Instructions for the task: Please gather every line in the records below that contains the string "link". Case matters.

Given data:

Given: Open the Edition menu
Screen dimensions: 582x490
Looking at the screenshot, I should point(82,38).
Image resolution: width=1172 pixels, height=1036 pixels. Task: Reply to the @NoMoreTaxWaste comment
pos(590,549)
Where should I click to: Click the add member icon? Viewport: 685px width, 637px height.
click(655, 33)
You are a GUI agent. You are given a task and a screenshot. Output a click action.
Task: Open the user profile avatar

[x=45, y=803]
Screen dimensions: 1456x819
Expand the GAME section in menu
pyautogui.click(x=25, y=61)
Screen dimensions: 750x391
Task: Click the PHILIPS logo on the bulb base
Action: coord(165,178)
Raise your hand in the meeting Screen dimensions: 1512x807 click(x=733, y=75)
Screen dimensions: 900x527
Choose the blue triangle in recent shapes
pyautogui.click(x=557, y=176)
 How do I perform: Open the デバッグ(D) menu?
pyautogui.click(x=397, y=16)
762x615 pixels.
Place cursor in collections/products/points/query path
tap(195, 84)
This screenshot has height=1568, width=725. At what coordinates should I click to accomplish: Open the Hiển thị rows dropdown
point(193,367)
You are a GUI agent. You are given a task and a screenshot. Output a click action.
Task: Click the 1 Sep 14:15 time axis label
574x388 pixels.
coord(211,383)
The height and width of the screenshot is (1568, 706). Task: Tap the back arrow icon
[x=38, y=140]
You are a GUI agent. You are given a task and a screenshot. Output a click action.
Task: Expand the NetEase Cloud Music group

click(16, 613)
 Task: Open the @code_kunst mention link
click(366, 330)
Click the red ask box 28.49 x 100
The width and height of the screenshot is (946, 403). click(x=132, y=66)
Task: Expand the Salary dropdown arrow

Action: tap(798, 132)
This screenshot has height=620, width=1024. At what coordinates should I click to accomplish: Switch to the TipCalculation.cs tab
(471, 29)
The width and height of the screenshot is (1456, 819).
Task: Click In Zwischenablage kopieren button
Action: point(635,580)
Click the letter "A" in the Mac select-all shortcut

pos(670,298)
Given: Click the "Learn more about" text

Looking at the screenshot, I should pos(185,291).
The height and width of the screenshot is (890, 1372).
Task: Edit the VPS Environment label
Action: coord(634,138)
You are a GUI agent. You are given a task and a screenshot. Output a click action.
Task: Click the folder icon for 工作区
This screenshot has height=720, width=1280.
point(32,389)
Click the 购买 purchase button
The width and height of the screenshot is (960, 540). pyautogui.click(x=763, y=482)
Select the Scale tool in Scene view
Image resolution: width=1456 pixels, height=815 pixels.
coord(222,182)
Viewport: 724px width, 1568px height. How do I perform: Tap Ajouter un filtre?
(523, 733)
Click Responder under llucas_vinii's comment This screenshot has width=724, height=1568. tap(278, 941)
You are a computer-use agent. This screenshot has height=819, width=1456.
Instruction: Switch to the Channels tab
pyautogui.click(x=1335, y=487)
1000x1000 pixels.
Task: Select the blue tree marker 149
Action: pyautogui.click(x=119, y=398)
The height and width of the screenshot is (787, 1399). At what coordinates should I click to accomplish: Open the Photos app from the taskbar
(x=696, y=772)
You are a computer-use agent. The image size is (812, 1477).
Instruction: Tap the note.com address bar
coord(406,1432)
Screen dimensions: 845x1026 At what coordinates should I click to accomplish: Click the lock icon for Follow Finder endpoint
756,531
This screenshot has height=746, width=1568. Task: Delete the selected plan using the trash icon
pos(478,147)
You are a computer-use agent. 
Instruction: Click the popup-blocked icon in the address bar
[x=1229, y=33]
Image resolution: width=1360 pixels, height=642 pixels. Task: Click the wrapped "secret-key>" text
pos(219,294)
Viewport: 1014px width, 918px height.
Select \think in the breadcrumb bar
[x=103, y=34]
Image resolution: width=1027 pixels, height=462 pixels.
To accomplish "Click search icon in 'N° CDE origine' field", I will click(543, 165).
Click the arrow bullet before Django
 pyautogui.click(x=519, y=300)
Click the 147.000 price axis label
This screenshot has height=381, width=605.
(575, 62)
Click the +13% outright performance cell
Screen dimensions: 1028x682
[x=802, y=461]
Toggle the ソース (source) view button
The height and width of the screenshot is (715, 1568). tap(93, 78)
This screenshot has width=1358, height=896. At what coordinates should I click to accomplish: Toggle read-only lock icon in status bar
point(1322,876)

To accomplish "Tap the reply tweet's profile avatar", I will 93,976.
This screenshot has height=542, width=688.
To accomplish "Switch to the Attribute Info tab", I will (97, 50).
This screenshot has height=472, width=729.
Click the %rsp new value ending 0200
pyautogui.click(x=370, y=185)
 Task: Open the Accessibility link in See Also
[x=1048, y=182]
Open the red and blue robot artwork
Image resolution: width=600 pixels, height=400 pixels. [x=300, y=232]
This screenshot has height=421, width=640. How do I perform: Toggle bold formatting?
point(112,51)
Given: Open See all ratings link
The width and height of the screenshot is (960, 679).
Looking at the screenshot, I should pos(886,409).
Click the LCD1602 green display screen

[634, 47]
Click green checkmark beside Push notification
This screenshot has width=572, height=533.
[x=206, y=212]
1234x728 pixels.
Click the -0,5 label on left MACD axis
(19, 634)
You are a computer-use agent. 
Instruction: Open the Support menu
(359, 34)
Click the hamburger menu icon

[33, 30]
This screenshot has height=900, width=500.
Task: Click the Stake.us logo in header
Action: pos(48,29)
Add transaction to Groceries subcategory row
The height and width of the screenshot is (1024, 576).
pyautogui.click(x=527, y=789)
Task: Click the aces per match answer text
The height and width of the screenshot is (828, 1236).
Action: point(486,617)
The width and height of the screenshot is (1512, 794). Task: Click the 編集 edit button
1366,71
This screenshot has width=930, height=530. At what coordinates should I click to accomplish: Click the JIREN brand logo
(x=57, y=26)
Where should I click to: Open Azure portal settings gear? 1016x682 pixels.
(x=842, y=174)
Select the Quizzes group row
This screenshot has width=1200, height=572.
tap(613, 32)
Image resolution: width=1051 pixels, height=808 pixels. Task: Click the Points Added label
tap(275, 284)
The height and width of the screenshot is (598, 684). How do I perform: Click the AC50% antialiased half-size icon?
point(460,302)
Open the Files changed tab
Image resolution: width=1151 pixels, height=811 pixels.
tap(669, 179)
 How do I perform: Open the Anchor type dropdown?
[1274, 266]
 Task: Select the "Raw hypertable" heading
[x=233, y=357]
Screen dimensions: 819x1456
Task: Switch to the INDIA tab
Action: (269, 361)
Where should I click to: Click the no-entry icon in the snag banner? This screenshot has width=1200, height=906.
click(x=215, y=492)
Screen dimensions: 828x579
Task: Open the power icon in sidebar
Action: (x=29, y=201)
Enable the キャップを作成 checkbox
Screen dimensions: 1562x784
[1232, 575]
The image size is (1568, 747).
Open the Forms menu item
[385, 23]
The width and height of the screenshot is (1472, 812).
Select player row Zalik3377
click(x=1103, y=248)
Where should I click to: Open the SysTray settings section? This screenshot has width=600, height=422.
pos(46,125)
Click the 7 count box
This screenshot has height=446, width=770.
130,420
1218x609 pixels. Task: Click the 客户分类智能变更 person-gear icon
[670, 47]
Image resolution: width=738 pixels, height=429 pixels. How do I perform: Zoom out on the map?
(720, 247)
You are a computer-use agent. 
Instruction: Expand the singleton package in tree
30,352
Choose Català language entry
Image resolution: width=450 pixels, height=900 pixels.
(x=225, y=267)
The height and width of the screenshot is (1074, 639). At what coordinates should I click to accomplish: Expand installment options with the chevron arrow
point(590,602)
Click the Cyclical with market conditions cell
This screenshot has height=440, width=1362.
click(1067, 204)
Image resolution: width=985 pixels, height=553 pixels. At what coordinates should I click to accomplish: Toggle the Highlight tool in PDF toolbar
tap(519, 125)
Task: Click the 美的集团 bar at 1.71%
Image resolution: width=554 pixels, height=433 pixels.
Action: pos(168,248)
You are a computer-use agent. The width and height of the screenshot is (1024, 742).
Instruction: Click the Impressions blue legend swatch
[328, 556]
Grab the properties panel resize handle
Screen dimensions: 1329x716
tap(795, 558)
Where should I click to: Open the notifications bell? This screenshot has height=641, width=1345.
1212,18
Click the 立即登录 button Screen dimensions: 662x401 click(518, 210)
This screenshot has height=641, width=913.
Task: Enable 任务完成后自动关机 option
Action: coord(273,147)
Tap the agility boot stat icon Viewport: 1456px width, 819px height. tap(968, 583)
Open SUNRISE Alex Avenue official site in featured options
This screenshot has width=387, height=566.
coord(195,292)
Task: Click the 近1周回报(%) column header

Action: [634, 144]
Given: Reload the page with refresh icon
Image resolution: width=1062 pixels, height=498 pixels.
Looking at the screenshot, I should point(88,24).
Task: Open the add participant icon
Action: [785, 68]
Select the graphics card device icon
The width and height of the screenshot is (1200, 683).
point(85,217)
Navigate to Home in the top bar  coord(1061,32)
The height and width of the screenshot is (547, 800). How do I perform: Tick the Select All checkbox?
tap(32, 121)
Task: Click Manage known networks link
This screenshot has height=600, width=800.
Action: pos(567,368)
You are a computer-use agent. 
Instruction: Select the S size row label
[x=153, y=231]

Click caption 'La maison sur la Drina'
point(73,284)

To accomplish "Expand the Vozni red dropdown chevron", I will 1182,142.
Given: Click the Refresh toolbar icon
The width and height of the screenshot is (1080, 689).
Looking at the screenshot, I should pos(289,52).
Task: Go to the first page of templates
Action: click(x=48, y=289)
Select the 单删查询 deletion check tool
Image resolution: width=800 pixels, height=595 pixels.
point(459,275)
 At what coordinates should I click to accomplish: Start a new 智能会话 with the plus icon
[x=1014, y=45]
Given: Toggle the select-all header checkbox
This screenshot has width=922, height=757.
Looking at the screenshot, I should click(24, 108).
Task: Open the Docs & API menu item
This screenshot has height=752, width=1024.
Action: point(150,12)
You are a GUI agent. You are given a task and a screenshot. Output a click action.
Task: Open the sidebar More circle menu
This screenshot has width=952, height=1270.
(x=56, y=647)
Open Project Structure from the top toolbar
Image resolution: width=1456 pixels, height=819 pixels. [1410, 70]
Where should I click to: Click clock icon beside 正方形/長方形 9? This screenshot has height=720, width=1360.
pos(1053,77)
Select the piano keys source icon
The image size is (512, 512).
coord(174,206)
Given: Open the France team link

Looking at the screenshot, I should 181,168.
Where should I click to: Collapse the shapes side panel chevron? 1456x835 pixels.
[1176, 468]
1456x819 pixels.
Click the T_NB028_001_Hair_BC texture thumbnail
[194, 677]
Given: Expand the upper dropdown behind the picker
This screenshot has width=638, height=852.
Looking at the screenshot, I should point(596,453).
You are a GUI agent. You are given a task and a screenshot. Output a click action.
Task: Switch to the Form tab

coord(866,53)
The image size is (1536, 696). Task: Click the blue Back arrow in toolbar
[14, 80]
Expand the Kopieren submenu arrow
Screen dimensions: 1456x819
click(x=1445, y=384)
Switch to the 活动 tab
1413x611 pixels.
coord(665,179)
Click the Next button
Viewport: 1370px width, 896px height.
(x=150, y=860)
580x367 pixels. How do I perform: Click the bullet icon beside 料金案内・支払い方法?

Solution for this exercise:
 Task: Open the @code_kunst mention link
 Task: Open the Accessibility link in See Also
Given: Open See all ratings link
Task: Click Manage known networks link
Given: Open the France team link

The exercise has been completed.